I was surprised to read Peter Chapin’s comments about teaching Ada and verifiable programs. Uncrashable software is a good idea, but would it have really helped here? The defects are more system design errors rather than software defects.
I have my doubts. Provable programs are dependent on specifications for their behaviour. The proofs are about what you intended, not that what you intended was correct.
Apparently a reboot occurred and some packets have been received.
https://twitter.com/jasonrdavis/status/604785976456548352
@Matt: “Uncrashable software is a good idea, but would it have really helped here? The defects are more system design errors rather than software defects.”
Since the problem in this case caused a crash, the verification process could have potentially exposed the issue. Correcting it could then have pointed the way to the fundamental design flaw. The developer reasons like this: “Why is a crash possible here? It’s possible because I might overflow such-and-such a value. How could that value overflow? Because I’m not managing my log files properly.”
@Mark S: “Provable programs are dependent on specifications for their behaviour. The proofs are about what you intended, not that what you intended was correct.”
There is no doubt that proving freedom from runtime error is only one step in a larger process. Ideally formal analysis could also be used to prove that the program implements the design and that the design implements the requirements. That is a tall order, and even this leaves open the problem of incomplete or incorrect requirements.
In most cases formal methods can’t, at this time, reasonably be used for all stages of the software development life cycle (although the technology is constantly improving). Thus, using formal methods will not generate a program that is absolutely guaranteed to be correct. They only serve to increase confidence in a program’s correctness. However the sad reality is that many programs exist that exhibit errors that could have been easily avoided using currently feasible formal methods. What is needed is software engineers who understand how to use the technology available now.
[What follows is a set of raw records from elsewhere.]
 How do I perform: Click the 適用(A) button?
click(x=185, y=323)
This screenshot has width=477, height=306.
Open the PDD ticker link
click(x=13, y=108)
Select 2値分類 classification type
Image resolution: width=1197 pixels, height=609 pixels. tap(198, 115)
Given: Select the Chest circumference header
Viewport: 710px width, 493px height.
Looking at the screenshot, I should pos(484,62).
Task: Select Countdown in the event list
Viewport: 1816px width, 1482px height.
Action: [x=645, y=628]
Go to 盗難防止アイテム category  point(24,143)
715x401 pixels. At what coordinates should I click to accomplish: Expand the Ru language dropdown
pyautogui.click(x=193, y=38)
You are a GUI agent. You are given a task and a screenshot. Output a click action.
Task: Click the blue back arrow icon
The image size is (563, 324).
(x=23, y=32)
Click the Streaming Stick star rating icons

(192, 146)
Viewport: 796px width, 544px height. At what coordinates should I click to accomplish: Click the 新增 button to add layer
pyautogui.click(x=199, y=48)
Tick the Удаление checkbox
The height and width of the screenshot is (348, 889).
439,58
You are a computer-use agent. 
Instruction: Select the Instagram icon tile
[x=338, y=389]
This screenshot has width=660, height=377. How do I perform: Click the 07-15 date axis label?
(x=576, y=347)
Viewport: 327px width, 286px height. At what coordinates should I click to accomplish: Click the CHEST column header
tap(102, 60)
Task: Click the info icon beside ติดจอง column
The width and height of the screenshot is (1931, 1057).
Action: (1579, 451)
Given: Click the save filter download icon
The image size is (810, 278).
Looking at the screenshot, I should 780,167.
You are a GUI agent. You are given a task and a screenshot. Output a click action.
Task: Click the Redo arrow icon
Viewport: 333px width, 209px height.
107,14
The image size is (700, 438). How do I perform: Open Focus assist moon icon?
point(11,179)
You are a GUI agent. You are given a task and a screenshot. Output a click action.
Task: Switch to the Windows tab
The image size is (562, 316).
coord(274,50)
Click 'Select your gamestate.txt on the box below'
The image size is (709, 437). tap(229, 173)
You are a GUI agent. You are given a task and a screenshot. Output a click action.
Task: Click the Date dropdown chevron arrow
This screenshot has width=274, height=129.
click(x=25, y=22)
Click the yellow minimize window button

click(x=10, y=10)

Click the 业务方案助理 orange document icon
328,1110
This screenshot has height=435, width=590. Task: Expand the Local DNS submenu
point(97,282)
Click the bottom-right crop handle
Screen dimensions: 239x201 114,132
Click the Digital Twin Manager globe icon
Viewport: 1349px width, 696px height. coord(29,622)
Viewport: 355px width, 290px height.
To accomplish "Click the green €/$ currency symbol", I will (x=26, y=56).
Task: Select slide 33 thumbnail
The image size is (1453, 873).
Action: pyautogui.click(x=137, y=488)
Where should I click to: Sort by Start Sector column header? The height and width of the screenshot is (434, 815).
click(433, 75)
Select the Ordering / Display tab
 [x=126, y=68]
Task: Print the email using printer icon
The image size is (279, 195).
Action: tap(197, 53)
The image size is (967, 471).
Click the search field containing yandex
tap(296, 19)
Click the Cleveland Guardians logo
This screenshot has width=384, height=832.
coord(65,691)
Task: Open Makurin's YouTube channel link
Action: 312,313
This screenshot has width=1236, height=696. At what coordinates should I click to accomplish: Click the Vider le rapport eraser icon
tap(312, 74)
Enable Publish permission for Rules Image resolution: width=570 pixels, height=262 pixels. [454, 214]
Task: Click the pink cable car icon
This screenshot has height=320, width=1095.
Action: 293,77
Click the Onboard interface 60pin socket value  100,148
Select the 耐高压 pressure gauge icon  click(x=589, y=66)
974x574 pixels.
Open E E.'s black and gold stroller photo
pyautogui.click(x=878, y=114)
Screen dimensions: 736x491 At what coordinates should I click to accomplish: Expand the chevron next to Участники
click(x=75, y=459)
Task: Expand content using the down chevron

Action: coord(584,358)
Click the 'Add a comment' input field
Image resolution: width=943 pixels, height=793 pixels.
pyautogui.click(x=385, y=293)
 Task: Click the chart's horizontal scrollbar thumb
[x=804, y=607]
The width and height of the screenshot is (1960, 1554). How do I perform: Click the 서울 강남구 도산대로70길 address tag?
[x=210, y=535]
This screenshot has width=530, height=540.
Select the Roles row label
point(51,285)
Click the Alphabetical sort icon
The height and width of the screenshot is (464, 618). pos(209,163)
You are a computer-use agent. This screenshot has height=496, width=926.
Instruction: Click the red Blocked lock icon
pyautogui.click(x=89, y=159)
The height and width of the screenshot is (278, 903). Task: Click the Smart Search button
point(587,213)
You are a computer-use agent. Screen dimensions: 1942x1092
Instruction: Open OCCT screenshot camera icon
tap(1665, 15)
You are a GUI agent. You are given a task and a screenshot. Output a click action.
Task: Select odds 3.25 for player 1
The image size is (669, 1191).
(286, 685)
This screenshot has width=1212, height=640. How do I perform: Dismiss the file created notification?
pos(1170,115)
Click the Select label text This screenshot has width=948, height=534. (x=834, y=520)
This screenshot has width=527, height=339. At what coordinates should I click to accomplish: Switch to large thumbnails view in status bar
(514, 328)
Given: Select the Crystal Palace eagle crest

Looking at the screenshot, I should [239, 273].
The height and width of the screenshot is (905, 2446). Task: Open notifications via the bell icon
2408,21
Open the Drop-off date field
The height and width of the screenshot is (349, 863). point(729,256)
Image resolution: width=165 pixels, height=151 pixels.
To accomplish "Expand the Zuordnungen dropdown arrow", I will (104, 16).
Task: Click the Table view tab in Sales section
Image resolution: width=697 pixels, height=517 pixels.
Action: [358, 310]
Although great news does anyone else find it worrying that cosmic rays can cause reboots, I mean what if we want this thing to go to Jupiter! It also points out a problem with radiation effects on small electronic packages especially nanotech.
I don’t doubt that formal methods are a good idea. I wish we could see more of that. I despair somewhat in a world where “devops” and sloppy design practices are often considered a virtue… :(
I don’t “worry” about cosmic rays. The fact of cosmic rays causing computers to experience errors is also old news. You design your systems so that they recover properly from incorrect operation caused by cosmic rays. If the computer reboots, the flight software just has to recover and continue whatever it was doing or call home for instructions. It is more than just reboots that are at issue, though, but many other errors can be recovered by forcing a reboot when the errors are detected.
The fact that they used a Linux board for a flight computer suggests they were more concerned about low cost than high reliability.
I keep thinking of Dr. Frankenstein shouting “It’s alive!” from the famous 1931 film about a certain science project put together from various parts then jolted into reality by outside natural forces:
http://www.planetary.org/blogs/jason-davis/2015/20150530-lightsail-phones-home.html
The sail may be deployed on June 2, aka tomorrow:
http://www.planetary.org/blogs/jason-davis/2015/20150531-lightsail-possible-tuesday-deploy.html
According to Planetary Society’s light sail page (http://www.planetary.org/blogs/jason-davis/2015/20150531-lightsail-possible-tuesday-deploy.html) they have decide to reboot the spacecrafts OS once a day to work around problems with the log file growing too big.
This is a very low standard of engineering. However this is a low cost test flight, so it may be adequate. Remember the purpose of this flight is to verify that they can deploy the sail. I assume this is also a learning opportunity for many of the people involved.